** Opening Data for the task block **

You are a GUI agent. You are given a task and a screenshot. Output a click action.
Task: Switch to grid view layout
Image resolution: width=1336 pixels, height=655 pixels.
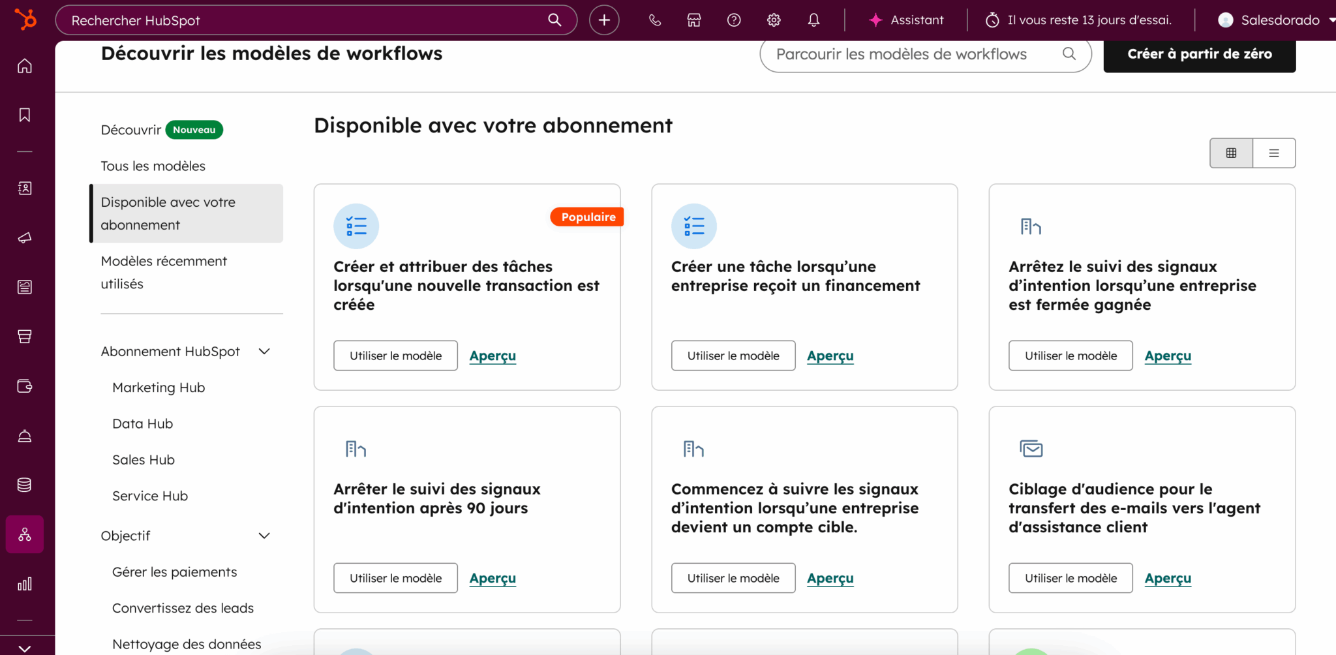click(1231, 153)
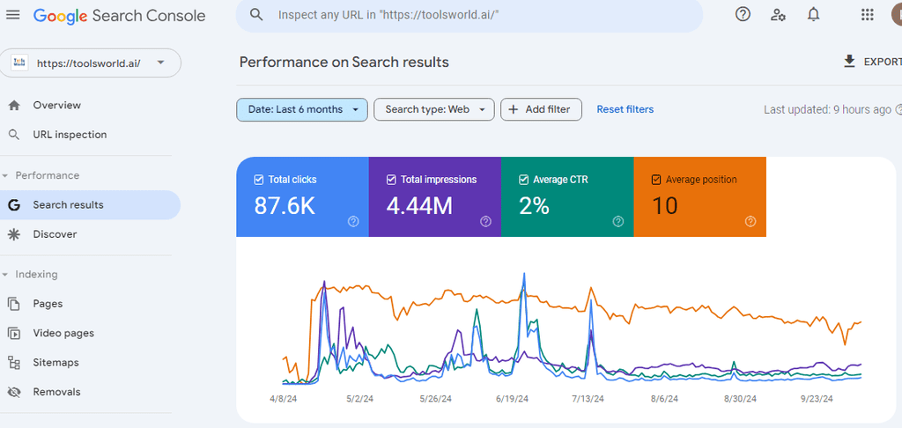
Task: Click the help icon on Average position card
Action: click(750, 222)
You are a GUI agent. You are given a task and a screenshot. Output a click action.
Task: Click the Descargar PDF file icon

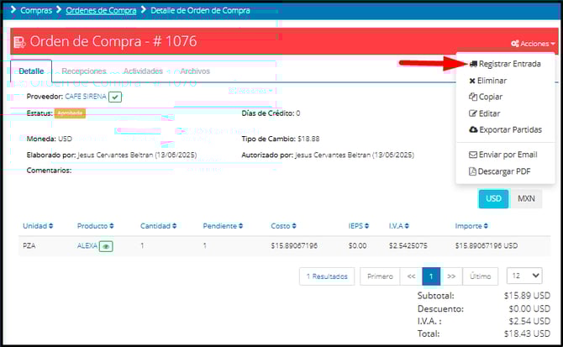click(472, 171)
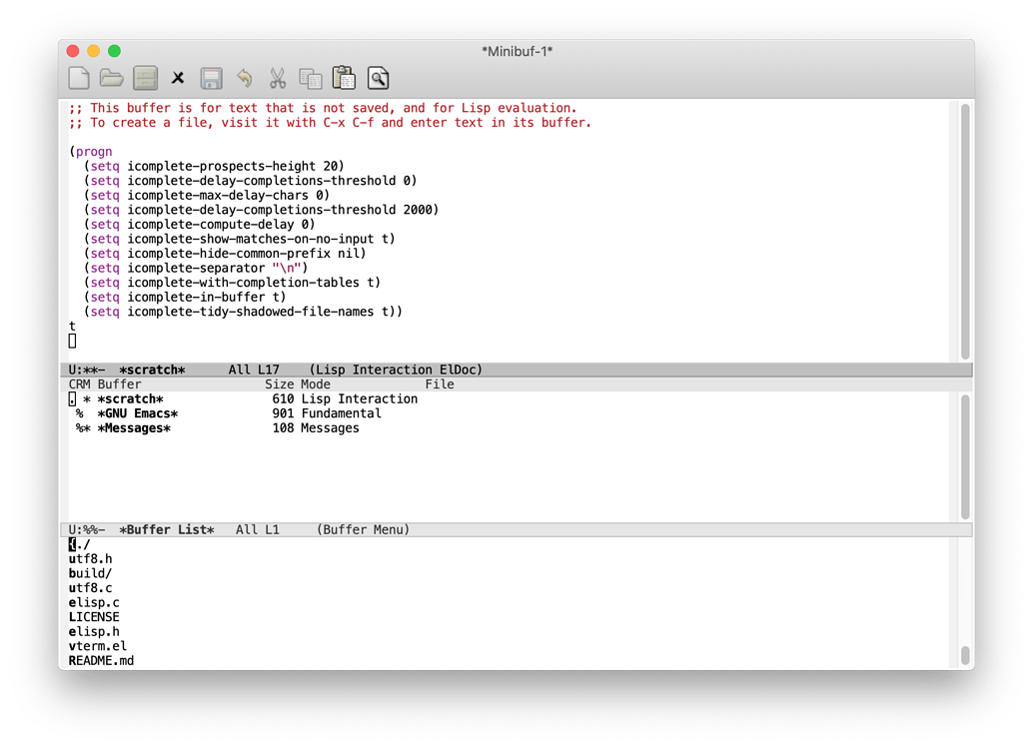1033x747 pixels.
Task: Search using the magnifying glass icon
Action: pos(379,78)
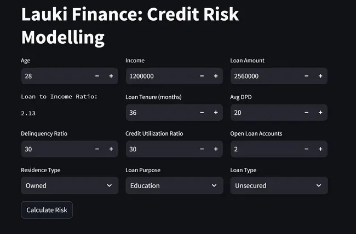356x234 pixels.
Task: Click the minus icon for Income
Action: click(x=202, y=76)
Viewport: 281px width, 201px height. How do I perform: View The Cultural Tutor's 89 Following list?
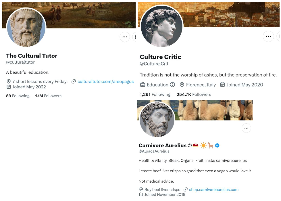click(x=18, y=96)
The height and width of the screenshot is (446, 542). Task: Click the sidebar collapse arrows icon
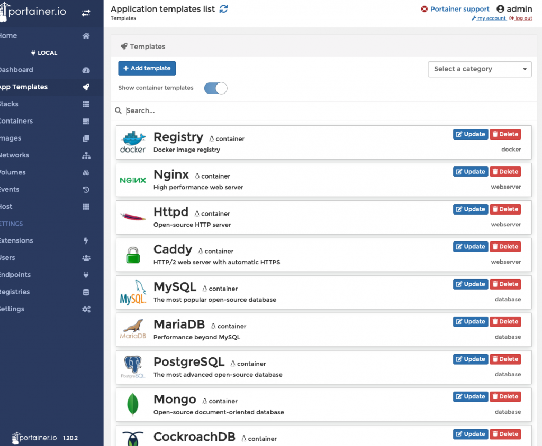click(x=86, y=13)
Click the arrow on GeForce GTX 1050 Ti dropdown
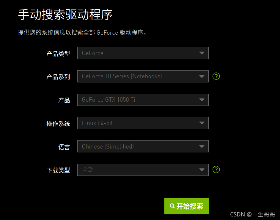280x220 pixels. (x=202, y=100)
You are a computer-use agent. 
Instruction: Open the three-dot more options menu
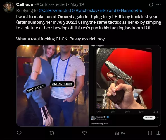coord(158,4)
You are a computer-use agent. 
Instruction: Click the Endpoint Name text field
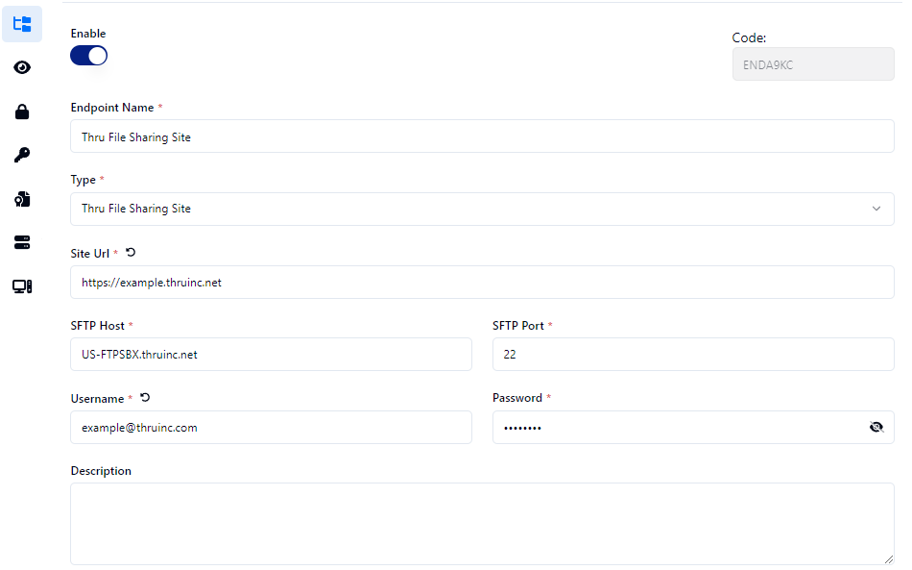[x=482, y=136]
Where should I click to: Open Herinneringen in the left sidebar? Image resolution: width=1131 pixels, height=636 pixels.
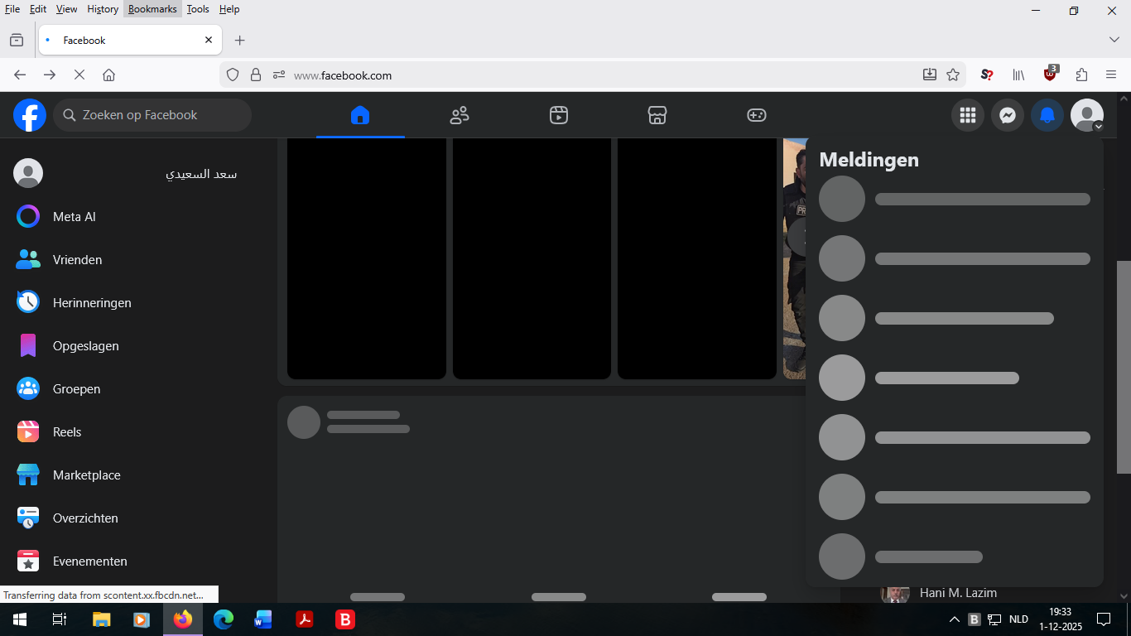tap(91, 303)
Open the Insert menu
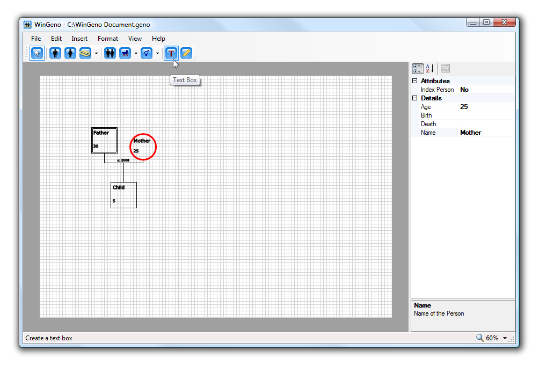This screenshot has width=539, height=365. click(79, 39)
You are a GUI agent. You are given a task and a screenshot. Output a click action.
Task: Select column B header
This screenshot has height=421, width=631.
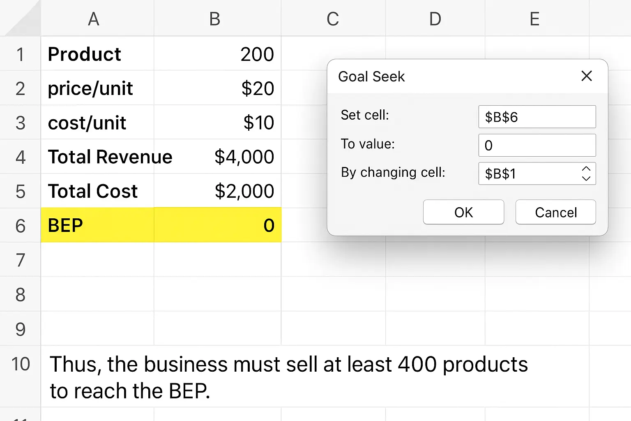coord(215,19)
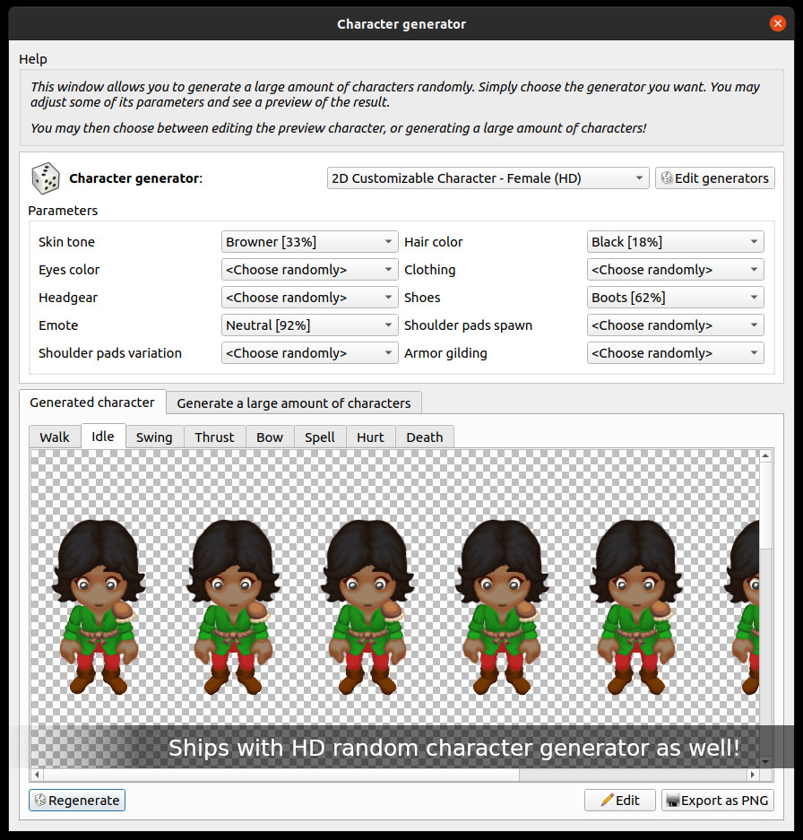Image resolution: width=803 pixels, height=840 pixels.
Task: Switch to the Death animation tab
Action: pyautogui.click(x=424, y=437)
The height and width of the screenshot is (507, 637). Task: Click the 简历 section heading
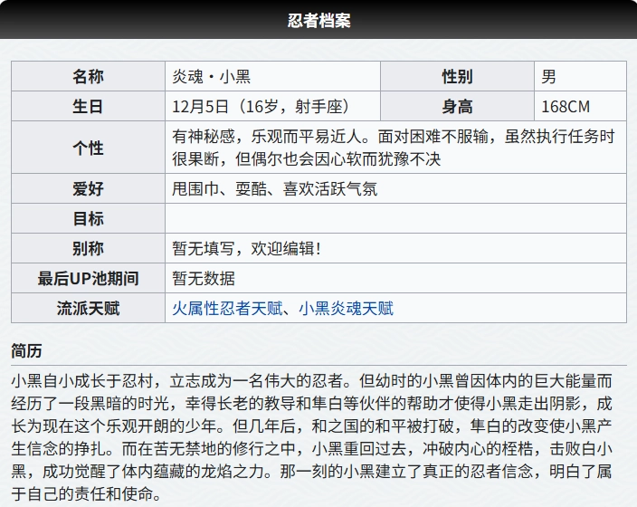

** Closing Data for the task block **

# About this task
Take the material above from the line bearing "Click the arrow" through the line bearing "Task: Select column B header" and write it out exactly, both end lines included. Pictures stay out.

# Response
Click the arrow on GeForce GTX 1050 Ti dropdown
280x220 pixels. (x=202, y=100)
You are a computer-use agent. 
Instruction: Open the three-dot more options menu
coord(158,4)
You are a computer-use agent. 
Instruction: Click the Endpoint Name text field
[x=482, y=136]
Where should I click to: Open Herinneringen in the left sidebar? Image resolution: width=1131 pixels, height=636 pixels.
tap(91, 303)
Open the Insert menu
This screenshot has width=539, height=365. click(79, 39)
You are a GUI agent. You are given a task and a screenshot. Output a click action.
Task: Select column B header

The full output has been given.